Renan Barao used Urijah Faber to grow the widening gulf between himself and the rest of the 135-pound division.
Barao tagged “The California Kid” with a pair of blistering right hands before finishing him with first-round hammerfists to retain the Ultimate Fighting Championship bantamweight crown in the UFC 169 headliner on Saturday at the Prudential Center in Newark, N.J. The budding Nova Uniao superstar brought it to a close 3:42 into round one, as he ran his current winning streak to a staggering 22 fights.
The champion floored Faber roughly two minutes into their encounter and dialed up knees and punches for a potential quick finish. The Team Alpha Male patriarch ran the initial gauntlet but only prolonged the inevitable. Another right hand from Barao connected and leveled the former World Extreme Cagefighting champion. A series of unanswered hammerfists came next, leading referee Herb Dean to intervene despite Faber’s immediate objections.
Few viable challengers remain for Barao at 135 pounds outside of Raphael Assuncao and T.J. Dillashaw, with the former holding the slightest edge by virtue of his head-to-head victory over “The Ultimate Fighter” Season 14 finalist. Should Assuncao defeat Francisco Rivera at UFC 170 on Feb. 22, it stands to reason that he would vault into position as the No. 1 contender. However, if the Brazilian stumbles, Dillashaw would be in line to pick up the pieces. The 27-year-old won for the fifth time in six fights at UFC Fight Night 35 in January, defeating Mike Easton by unanimous decision.
The immediate future appears even murkier for Faber, who finds himself stuck in a sort of purgatory behind the dominant Barao. He turns 35 in May and has lost his last six title fights. With that said, a rubber match with snakebitten former champion and archrival Dominick Cruz will always make sense.
In wake of UFC 169 “Barao vs. Faber 2,” here are five other matchups that ought to be made:
Jose Aldo vs. Chad Mendes: Though largely overshadowed by his Nova Uniao stablemate in the main event, Aldo was nevertheless dominant in retaining his featherweight championship with a one-sided unanimous decision over Ricardo Lamas. The Brazilian dynamo has rattled off 16 consecutive victories and firmly entrenched himself as one of the top pound-for-pound fighters in the sport. Mendes last fought at UFC on Fox 9 in December, when he overcame illness to outpoint American Top Team’s Nik Lentz. The Team Alpha Male standout owns a 7-1 record in the UFC, a knockout loss to Aldo in January 2012 the lone misstep.

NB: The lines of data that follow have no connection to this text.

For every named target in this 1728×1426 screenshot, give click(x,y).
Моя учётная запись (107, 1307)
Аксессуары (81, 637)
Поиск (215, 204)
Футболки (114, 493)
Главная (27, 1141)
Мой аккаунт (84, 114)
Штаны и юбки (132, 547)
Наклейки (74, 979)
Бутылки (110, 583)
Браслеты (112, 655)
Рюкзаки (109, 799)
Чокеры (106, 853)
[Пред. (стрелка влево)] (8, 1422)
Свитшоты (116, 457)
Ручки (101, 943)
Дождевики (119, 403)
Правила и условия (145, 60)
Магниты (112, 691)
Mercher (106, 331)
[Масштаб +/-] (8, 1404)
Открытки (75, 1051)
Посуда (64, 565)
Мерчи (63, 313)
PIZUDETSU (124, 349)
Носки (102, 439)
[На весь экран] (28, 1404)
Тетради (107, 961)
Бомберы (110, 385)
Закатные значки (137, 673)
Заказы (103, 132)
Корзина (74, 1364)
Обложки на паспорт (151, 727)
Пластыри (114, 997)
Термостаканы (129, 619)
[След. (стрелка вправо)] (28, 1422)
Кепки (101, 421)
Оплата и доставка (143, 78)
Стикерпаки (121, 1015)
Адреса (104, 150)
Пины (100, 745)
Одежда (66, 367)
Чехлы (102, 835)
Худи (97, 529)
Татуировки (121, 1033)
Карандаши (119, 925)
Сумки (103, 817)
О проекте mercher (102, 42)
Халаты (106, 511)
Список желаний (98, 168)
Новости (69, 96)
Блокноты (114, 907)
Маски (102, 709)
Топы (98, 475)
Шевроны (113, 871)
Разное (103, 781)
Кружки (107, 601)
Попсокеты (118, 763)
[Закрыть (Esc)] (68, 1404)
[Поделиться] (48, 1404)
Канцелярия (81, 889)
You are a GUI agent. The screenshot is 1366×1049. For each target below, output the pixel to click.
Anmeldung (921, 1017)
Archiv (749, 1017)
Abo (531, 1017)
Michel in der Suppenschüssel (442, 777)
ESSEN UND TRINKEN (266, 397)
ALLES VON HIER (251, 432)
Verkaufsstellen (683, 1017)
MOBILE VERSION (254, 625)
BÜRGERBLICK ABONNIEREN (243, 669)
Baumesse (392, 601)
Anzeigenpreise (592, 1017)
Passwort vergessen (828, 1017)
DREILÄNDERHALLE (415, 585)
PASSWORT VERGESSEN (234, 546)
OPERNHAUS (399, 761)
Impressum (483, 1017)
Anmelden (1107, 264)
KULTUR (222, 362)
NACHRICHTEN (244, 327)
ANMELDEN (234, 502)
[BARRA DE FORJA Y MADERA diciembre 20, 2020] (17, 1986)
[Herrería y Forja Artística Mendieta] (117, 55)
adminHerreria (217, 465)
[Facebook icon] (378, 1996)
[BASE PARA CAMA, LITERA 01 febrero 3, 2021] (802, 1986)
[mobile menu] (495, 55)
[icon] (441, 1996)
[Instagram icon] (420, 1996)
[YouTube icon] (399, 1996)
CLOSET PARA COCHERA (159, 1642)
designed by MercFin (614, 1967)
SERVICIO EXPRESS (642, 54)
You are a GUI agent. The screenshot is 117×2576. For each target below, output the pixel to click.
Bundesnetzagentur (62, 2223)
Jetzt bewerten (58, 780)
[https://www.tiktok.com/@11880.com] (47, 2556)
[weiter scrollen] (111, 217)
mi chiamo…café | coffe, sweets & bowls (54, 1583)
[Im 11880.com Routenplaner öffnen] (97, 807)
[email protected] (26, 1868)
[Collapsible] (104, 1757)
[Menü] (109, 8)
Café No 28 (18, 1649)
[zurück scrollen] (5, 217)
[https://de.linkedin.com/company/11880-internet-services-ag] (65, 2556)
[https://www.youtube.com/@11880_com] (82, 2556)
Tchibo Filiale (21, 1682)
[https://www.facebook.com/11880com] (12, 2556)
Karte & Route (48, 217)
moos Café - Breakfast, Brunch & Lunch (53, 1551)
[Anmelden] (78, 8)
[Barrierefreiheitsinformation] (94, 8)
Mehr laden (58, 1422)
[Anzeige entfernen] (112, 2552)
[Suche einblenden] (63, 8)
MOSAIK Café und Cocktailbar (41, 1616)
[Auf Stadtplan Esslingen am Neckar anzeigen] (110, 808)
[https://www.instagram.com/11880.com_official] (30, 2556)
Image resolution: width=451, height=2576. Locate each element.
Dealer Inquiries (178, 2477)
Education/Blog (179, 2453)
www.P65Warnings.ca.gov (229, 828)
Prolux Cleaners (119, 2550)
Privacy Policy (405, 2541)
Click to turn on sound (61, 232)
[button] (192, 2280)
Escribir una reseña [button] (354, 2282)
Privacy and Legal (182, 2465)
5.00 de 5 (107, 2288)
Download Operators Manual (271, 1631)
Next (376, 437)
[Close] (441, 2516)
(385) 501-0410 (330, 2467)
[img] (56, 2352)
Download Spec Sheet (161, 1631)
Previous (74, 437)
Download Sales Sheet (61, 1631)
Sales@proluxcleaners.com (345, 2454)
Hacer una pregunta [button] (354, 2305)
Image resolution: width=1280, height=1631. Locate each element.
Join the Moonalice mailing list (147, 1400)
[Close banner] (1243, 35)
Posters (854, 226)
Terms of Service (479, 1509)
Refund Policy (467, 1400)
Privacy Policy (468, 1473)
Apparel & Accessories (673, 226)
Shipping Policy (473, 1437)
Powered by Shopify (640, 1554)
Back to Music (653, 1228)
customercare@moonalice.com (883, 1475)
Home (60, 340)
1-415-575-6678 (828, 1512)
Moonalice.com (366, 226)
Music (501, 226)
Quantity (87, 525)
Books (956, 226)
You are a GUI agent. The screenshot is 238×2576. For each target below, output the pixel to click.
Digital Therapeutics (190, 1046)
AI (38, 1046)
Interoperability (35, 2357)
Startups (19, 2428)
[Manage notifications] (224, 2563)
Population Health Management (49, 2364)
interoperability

Alistair Overeem vs. Stipe Miocic: Overeem returned to the winner’s circle for the first time in more than two years, as he thumped a fading Frank Mir for the better part of three rounds en route to a one-sided decision. The “Demolition Man” remains one of MMA’s more intriguing heavyweights despite recent knockout losses to Antonio Silva and Travis Browne. Now 5-1 in the UFC, the fast-rising Miocic cruised to a unanimous verdict over Gabriel Gonzaga at UFC on Fox 10 on Jan. 25.
Ali Bagautinov vs. John Dodson: Outside of a second-round burst of vicious body blows, Bagautinov largely controlled and contained the heavy-handed John Lineker in capturing a unanimous decision. A two-time combat sambo world champion, the Dagestani flyweight has pieced together an impressive 11-fight winning streak and emerged as a potential title contender at 125 pounds. Dodson has been sidelined with a knee injury since he knocked out Darrell Montague at UFC 166 in October. “The Ultimate Fighter” Season 14 winner has compiled a 4-1 mark since arriving in the UFC in 2011, losing only to flyweight champion Demetrious Johnson.
Abel Trujillo vs. Bobby Green: Even MMA generates a Hail Mary from time to time. On the eve of Super Bowl XLVIII, a badly hurt Trujillo knocked out onetime WEC champion Jamie Varner with a right hook during a wild second-round exchange. The 30-year-old Blackzilians representative survived a barrage from Varner and uncorked a series of haymakers, one of which found its mark. Trujillo was originally booked to face Green at UFC 169 before the former two-division King of the Cage titleholder withdrew for undisclosed reasons. Green has posted seven consecutive wins, including victories over Jacob Volkmann, James Krause and Pat Healy inside the Octagon.
Ricardo Lamas vs. Nik Lentz: Like so many others before him, Lamas was simply outclassed against the aforementioned Aldo. Trapped on his feet and under fire from multi-punch and multi-kick combinations, “The Bully” went all five rounds with the featherweight champion. He made one final pass at an upset late in round five, where he scrambled into top position and targeted Aldo with ground-and-pound. However, his late surge did not produce the necessary finish. His title bid denied, Lamas must now focus on the long climb back to contention. American Top Team’s Lentz finds himself in a similar position, having fallen short against Mendes at UFC on Fox 9 in December.